### Requirement:
Restate word for word the lines below from the one that has "Task: Select the 外观 table cell" through the one that has "This screenshot has height=518, width=691.", keeping both and dropping all pictures.

### Records provided:

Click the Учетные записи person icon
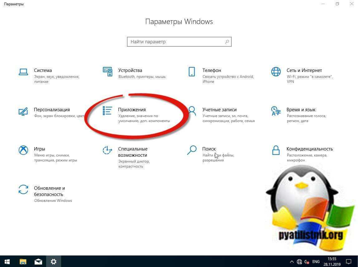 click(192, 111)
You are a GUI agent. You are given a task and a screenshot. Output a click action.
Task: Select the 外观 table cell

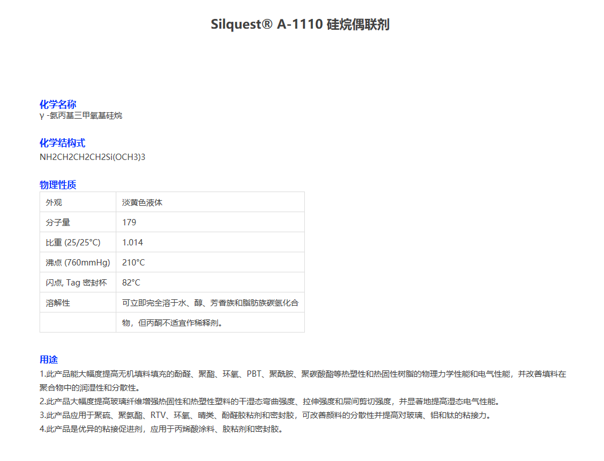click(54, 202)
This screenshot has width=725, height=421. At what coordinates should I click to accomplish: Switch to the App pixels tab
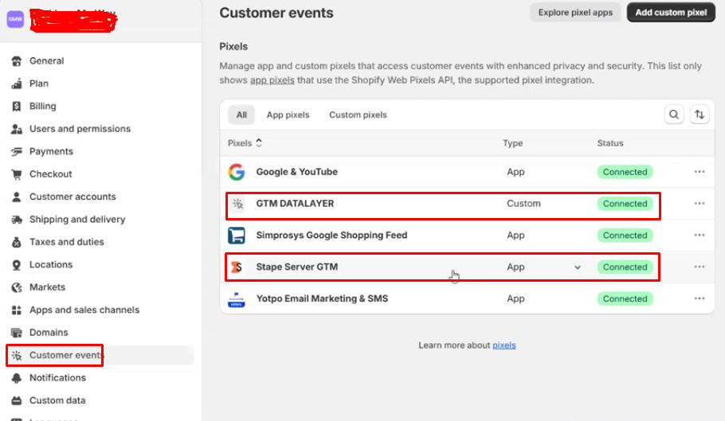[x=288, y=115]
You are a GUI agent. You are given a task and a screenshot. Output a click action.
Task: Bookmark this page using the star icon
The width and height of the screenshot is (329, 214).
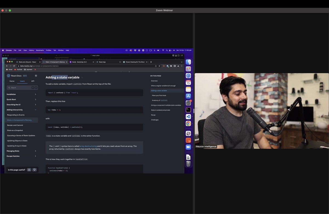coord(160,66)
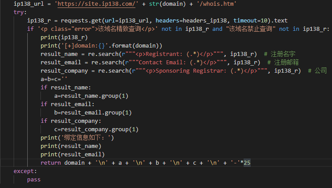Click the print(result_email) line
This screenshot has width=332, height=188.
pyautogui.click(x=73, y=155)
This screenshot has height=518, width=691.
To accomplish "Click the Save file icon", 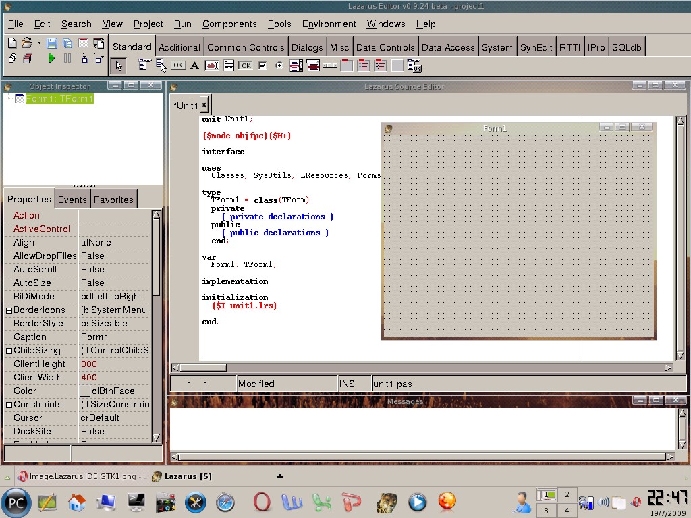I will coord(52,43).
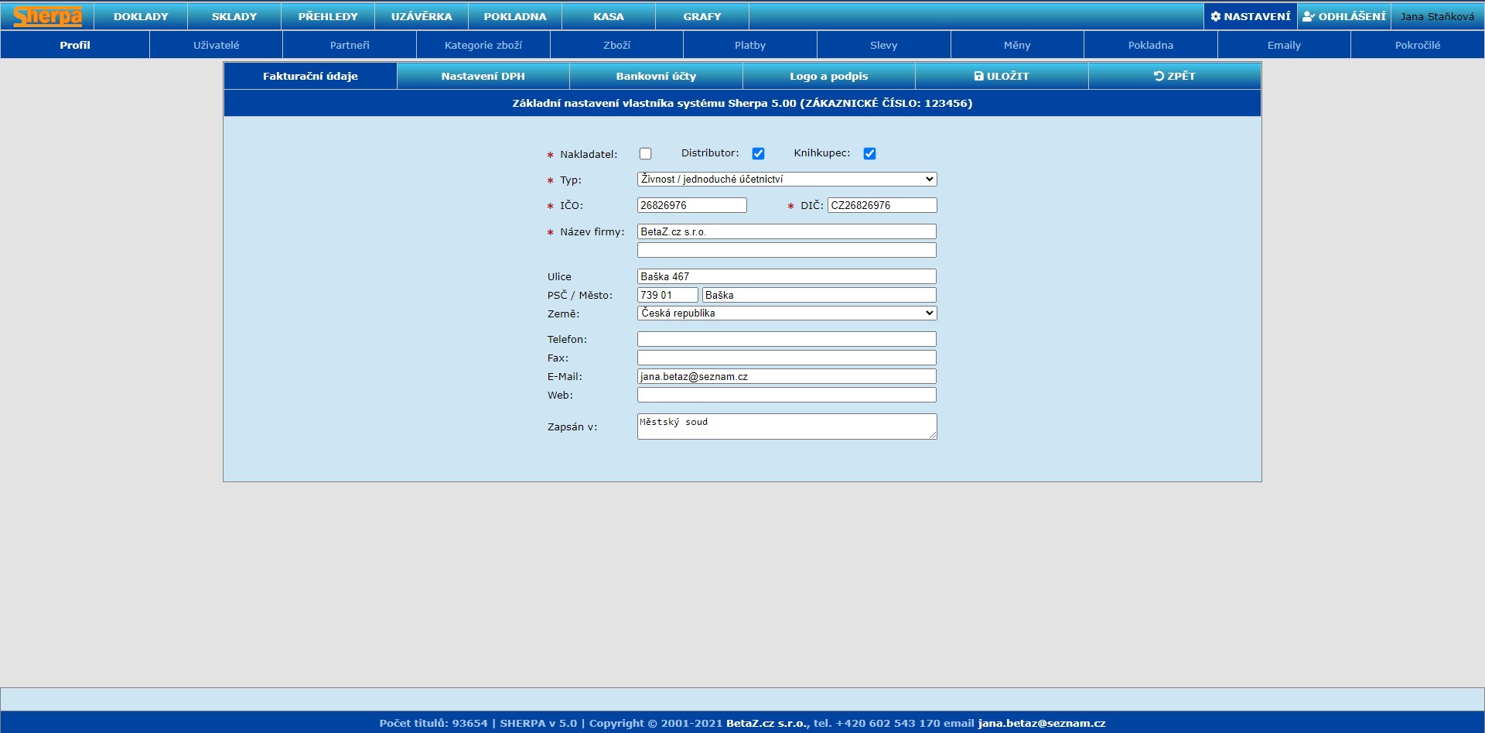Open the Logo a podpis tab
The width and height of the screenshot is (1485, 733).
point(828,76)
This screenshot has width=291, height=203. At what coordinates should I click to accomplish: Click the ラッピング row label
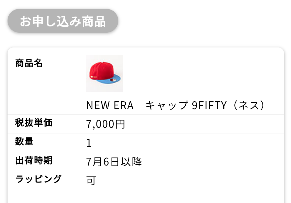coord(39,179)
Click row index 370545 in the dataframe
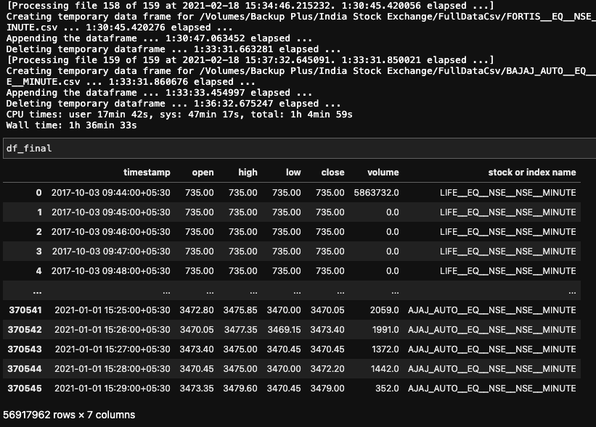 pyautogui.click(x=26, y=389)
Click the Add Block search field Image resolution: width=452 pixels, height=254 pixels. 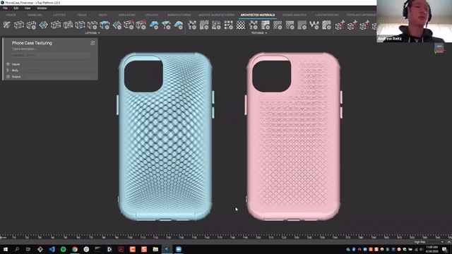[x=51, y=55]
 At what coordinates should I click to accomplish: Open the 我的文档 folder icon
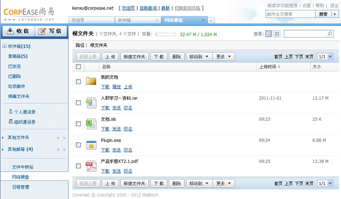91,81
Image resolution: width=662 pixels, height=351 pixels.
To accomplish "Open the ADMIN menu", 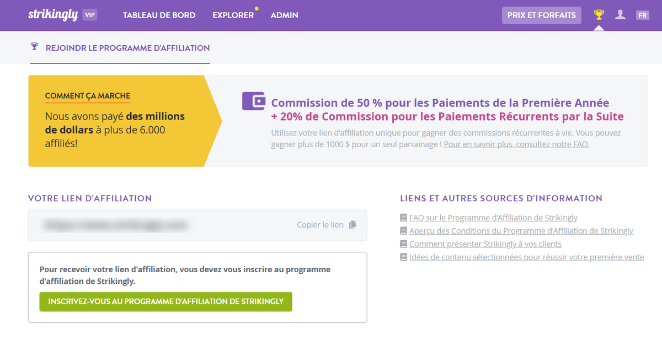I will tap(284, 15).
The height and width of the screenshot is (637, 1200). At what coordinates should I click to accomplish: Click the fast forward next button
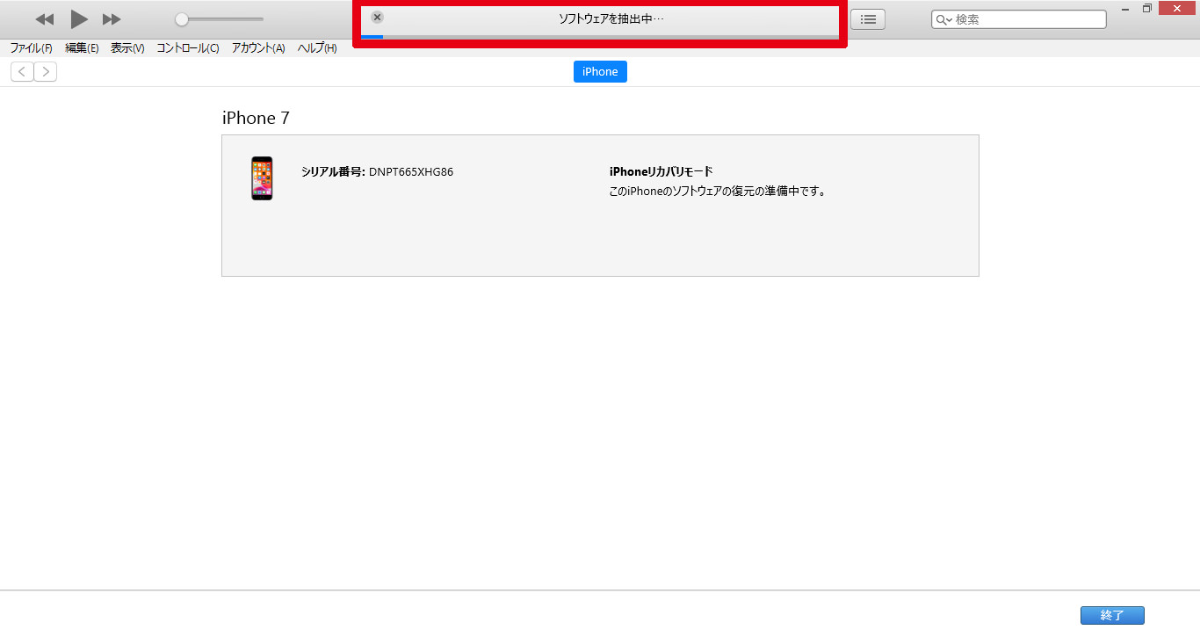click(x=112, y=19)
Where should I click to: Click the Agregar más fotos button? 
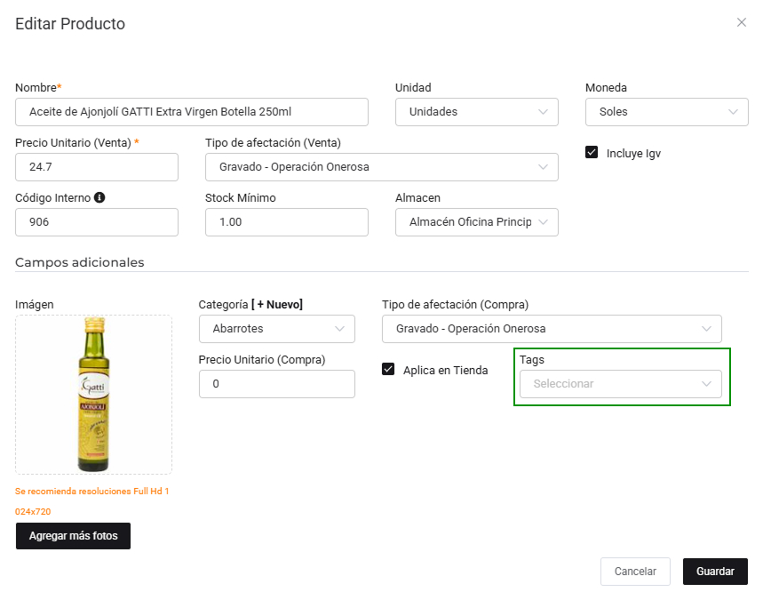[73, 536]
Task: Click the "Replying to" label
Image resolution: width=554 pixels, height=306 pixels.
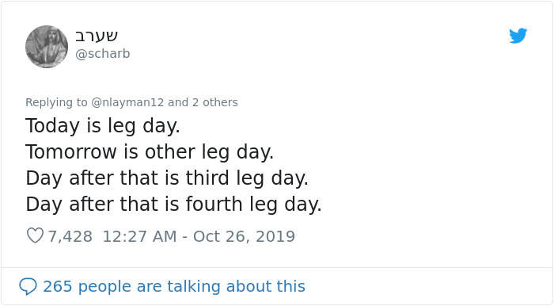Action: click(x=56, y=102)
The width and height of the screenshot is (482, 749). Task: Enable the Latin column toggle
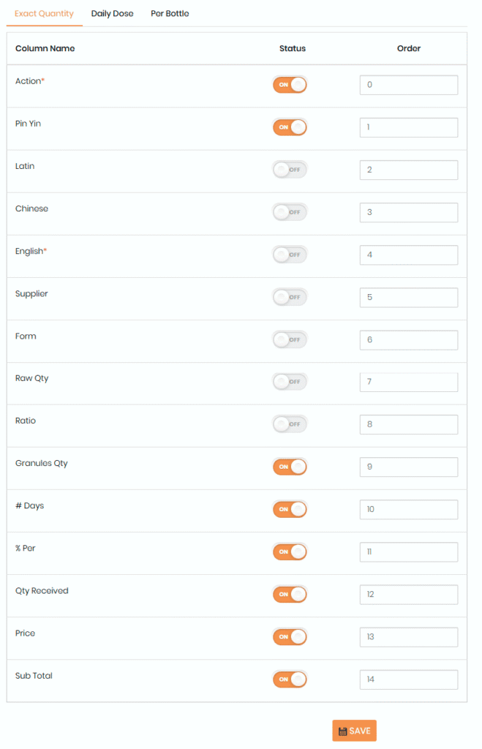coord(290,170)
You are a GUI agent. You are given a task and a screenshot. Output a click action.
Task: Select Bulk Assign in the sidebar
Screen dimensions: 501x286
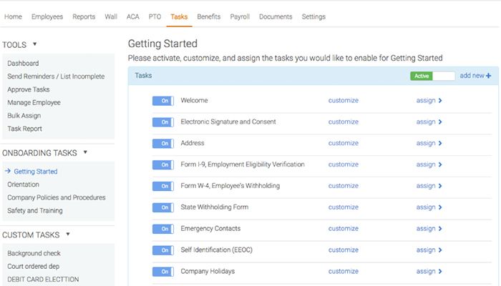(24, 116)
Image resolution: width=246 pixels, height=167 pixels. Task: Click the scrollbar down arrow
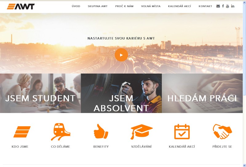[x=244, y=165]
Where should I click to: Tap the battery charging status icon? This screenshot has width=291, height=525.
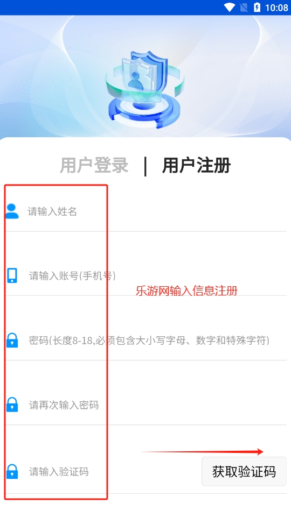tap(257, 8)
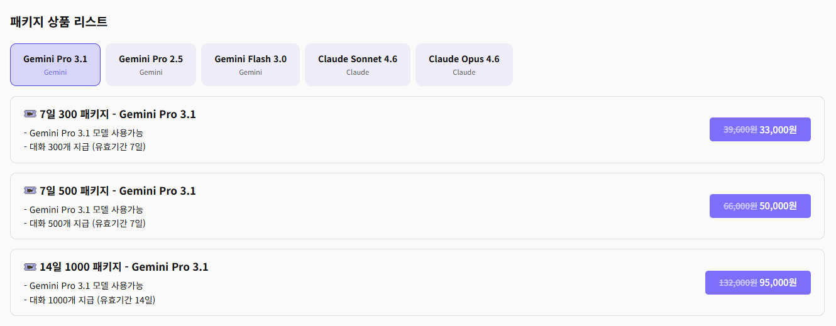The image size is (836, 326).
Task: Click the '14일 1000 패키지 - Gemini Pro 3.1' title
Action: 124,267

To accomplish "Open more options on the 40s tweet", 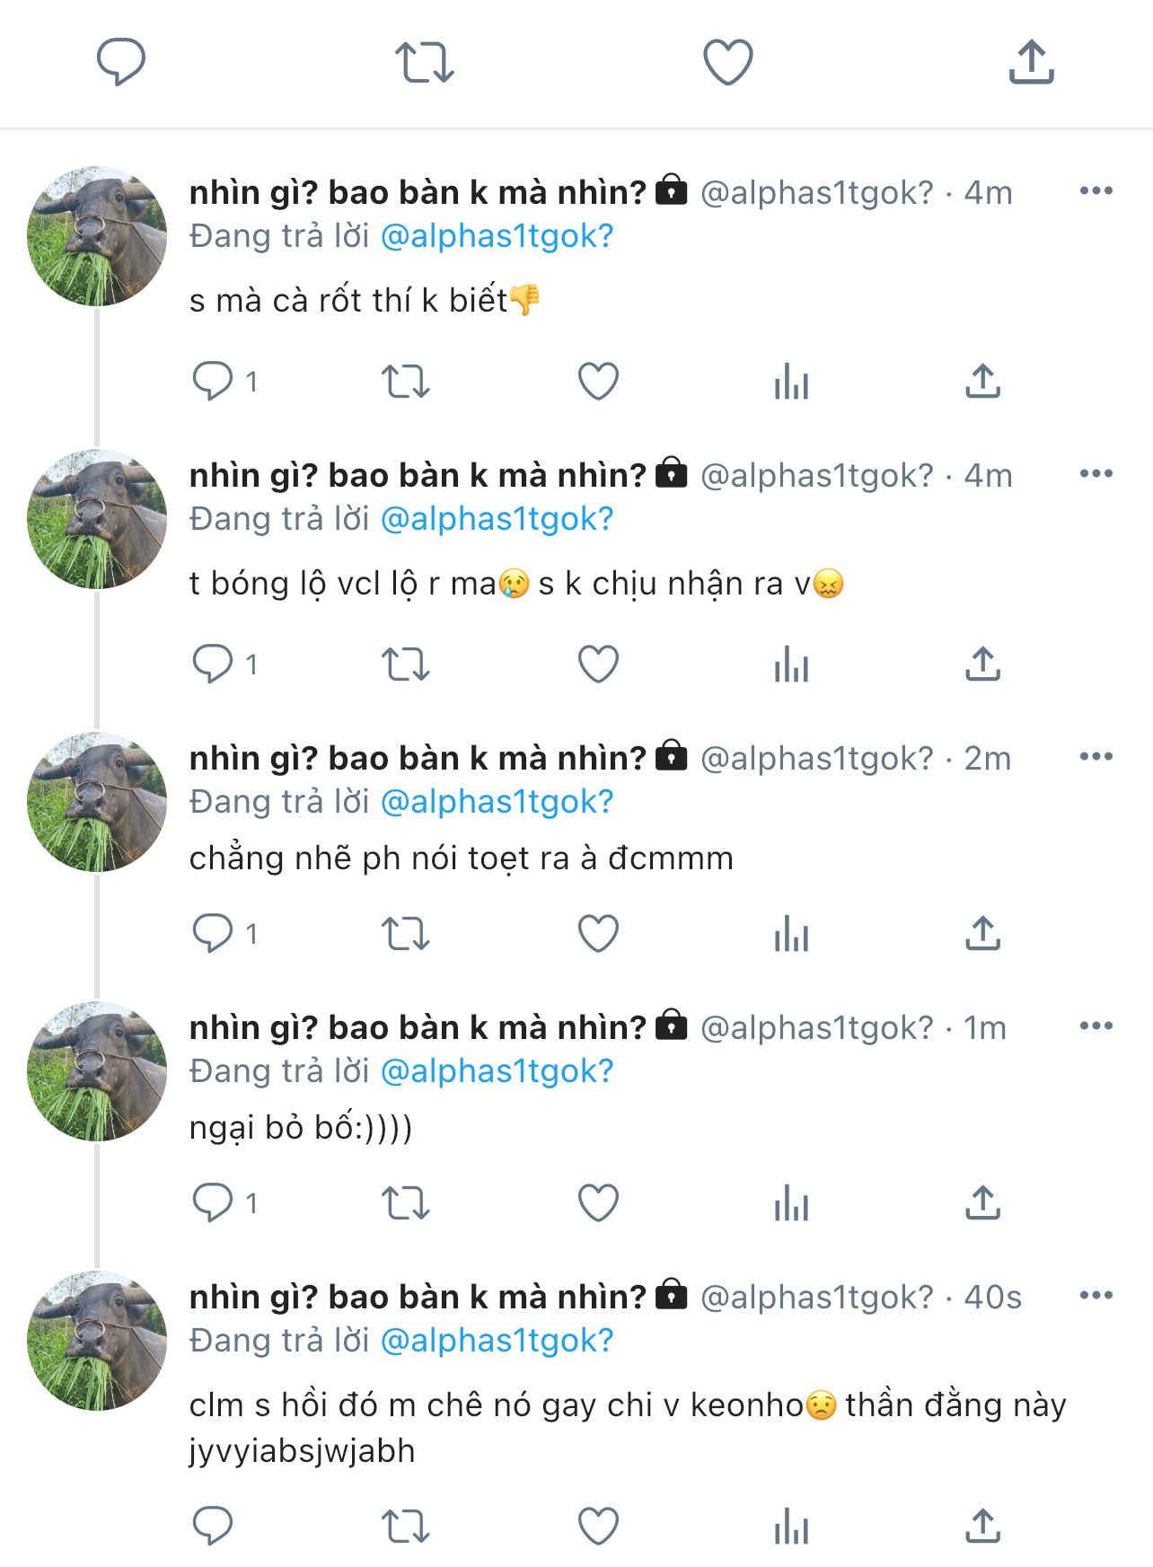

### Solution for this exercise:
Task: Select the 外观 table cell

click(54, 202)
This screenshot has width=725, height=421. At what coordinates should I click to accomplish: Switch to the App pixels tab
[x=288, y=115]
You are a GUI agent. You are given a task and a screenshot. Output a click action.
Task: Bookmark this page using the star icon
The width and height of the screenshot is (329, 214).
coord(160,66)
Click the print(result_email) line
This screenshot has width=332, height=188.
pyautogui.click(x=73, y=155)
This screenshot has height=518, width=691.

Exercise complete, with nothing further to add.